Biological Effects of Small Sized Graphene Oxide Nanosheets on Human Leukocytes

• Published in: Biomedicines Vol. 12; no. 2; p. 256
• Main Authors: Aventaggiato, Michele, Valentini, Federica, Caissutti, Daniela, Relucenti, Michela, Tafani, Marco, Misasi, Roberta, Zicari, Alessandra, Di Martino, Sara, Virtuoso, Sara, Neri, Anna, Mardente, Stefania
• Format: Journal Article
• Language: English
• Published: Switzerland MDPI AG 01.01.2024
• Subjects: Acute monocytic leukemia; Adaptability; Adaptive immunity; Adjuvants; Albumin; Analysis; Antigens; Biocompatibility; Bovine serum albumin; Cancer therapies; Cancer vaccines; Cell viability; Chemotaxis; Composite materials; Cytotoxicity; Drug delivery; Drug delivery systems; Drugs; Electron microscopes; Flow cytometry; Fluorescein isothiocyanate; Graphene; graphene oxide; Graphite; Immune response; Immune system; Immunotherapy; Innate immunity; Internalization; Leukemia; Leukocytes; Macrophages; Microscopy; Monocytes; Monocytic leukemia; Nanomaterials; Nanoparticles; nanosheets; Neutrophils; Penicillin; Peripheral blood; Pharmaceutical industry; Proteins; reactive oxygen species; Vehicles; United States; United Kingdom; Japan; St Louis Missouri; United Kingdom > UK; United States > US; Germany; graphene oxide; monocytes; macrophages; reactive oxygen species; tumour antigens; chemotaxis; nanosheets
• ISSN: 2227-9059; 2227-9059
• DOI: 10.3390/biomedicines12020256

Since the discovery of graphene, there has been a wide range of the literature dealing with its versatile structure and easy binding of biomolecules as well as its large loading capacity.

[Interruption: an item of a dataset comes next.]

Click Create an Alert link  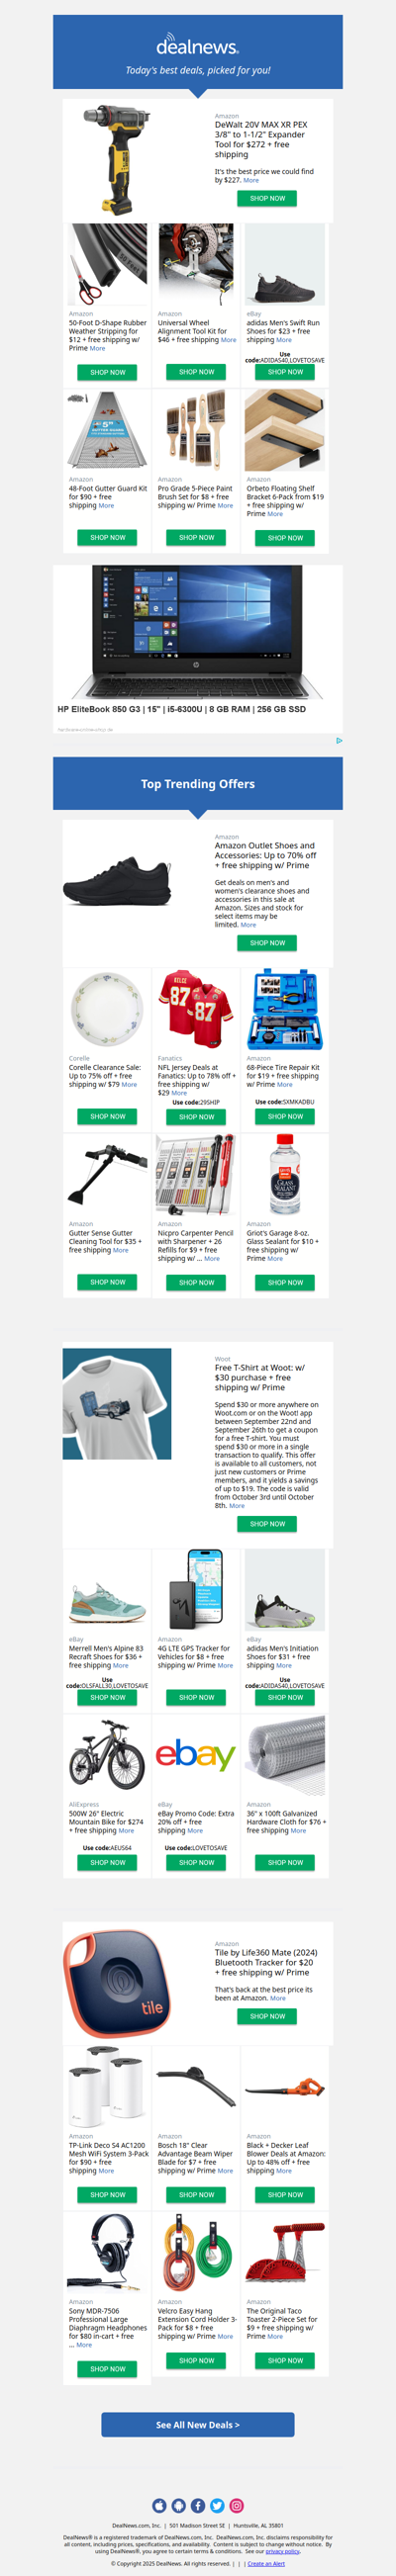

In the emerging field of immunotherapy, graphene and its derivatives have potential uses as drug delivery platforms directly into tumour sites or as adjuvants in cancer vaccines, as they are internalized by monocytes which in turn may activate adaptive anti-tumoral immune responses. In this study, we expose cells of the innate immune system and a human acute monocytic leukemia cell line (THP-1) to low doses of small-sized GO nanosheets functionalized with bovine serum albumin (BSA) and fluorescein isothiocyanate (FITC), to study their acute response after internalization. We show by flow cytometry, uptake in cells of GO-BSA-FITC reaches 80% and cell viability and ROS production are both unaffected by exposure to nanoparticles. On the contrary, GO-BSA nanosheets seem to have an inhibitory effect on ROS production, probably due to their antioxidant properties. We also provided results on chemotaxis of macrophages derived from peripheral blood monocytes treated with GO-BSA. In conclusion, we showed the size of nanosheets, the concentration used and the degree of functionalization were important factors for biocompatibility of GO in immune cells. Its low cytotoxicity and high adaptability to the cells of the innate immune system make it a good candidate for deployment in immunotherapy, in particular for delivering protein antigens to monocytes which activate adaptive immunity.